A Structural Fixed-Point Principle in Kunen's Theorem on Quasigroups

TL;DR

This paper reformulates Kunen's theorem on quasigroups with Moufang-type identities using a fixed-point principle, showing such quasigroups are necessarily loops with a unique identity element.

Contribution

It introduces a categorical fixed-point extraction approach to prove that quasigroups satisfying a Moufang-type identity are loops, providing a conceptual reformulation of Kunen's original proof.

Findings

Quasigroups with Moufang-type identity have a unique identity element.

The fixed-point approach simplifies the proof of Kunen's theorem.
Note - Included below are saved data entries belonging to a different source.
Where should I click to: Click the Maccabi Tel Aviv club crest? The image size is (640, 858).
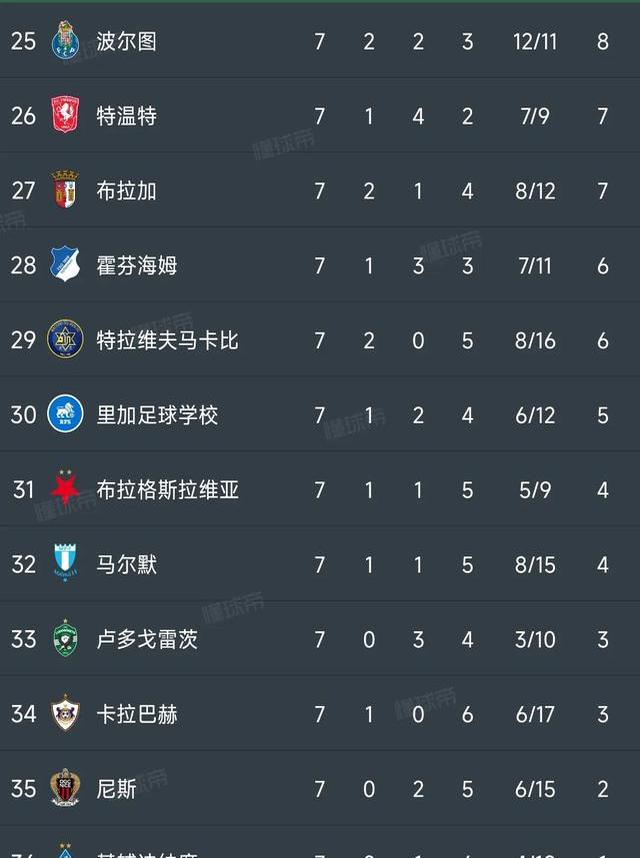(64, 340)
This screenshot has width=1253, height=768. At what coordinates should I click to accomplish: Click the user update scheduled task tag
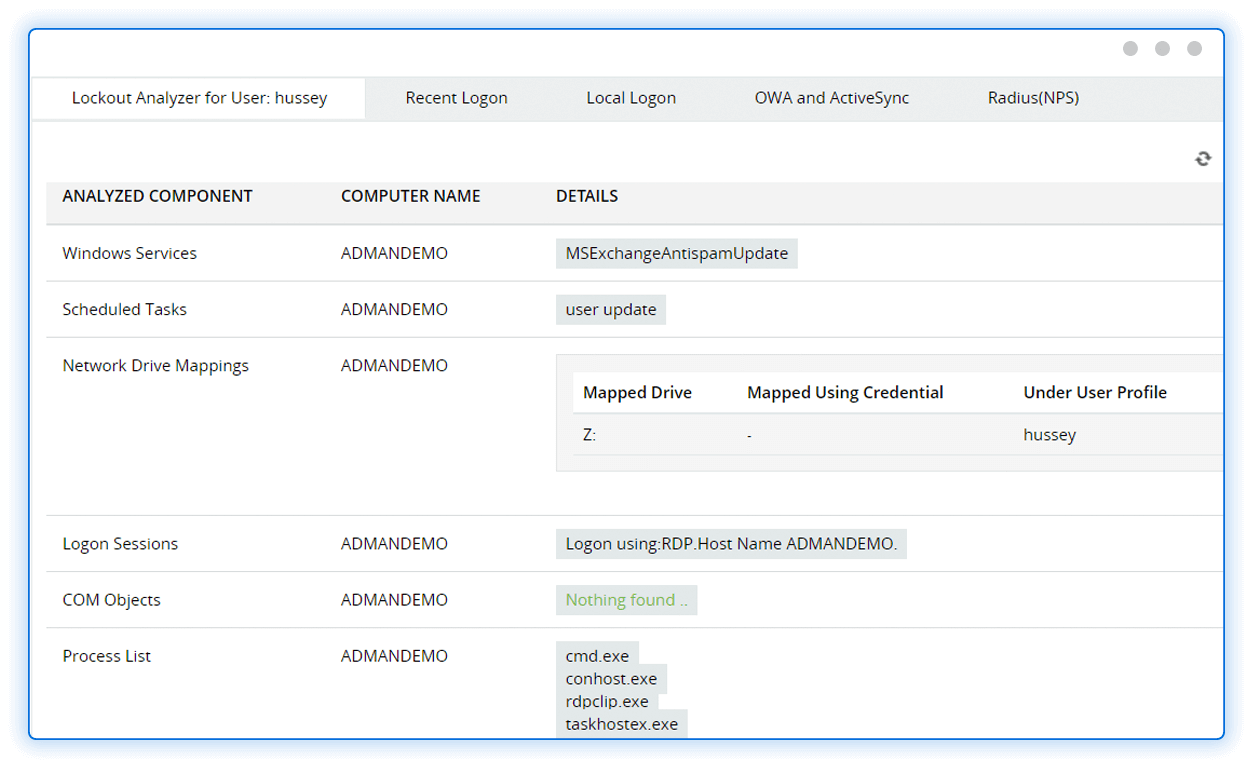point(610,309)
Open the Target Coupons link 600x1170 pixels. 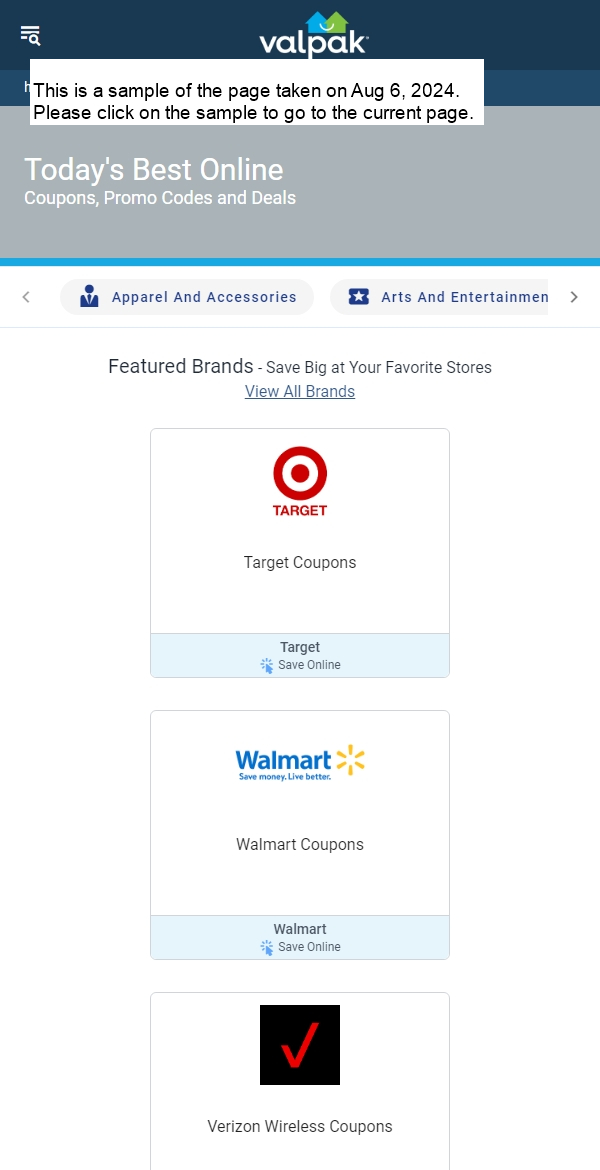click(300, 563)
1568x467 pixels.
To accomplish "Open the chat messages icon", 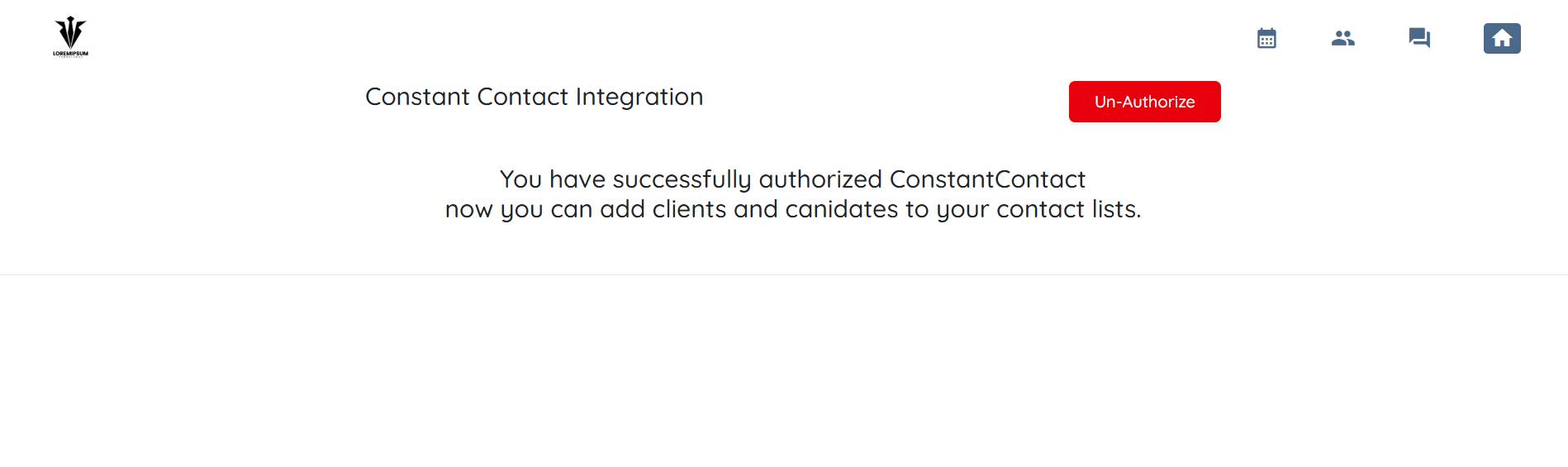I will (x=1419, y=38).
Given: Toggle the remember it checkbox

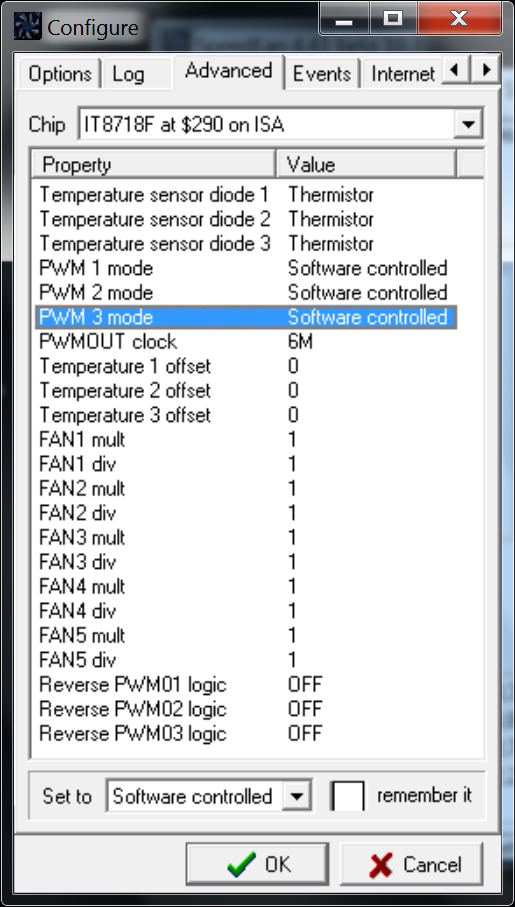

The categorical reformulation offers new conceptual insights.

Abstract

Kunen proved that a quasigroup satisfying a Moufang-type identity ($N1$) must be a loop. We reformulate the argument in the category $\mathbf{Set}$ as a fixed-point extraction principle. From $N1$ one canonically obtains an idempotent endomorphism $j:G\to G$. Its fixed-point object $\mathrm{Fix}(j)=\mathrm{Eq}(j,\mathrm{id}_G)$ splits off as a retract. The $N1$-symmetry forces $j$ to coequalize the (regular) translation action, hence $j$ factors through the terminal object. Thus $\mathrm{Fix}(j)\cong 1$, yielding a unique global identity element. This provides a conceptual reformulation of Kunen's original algebraic proof \cite{Kunen}.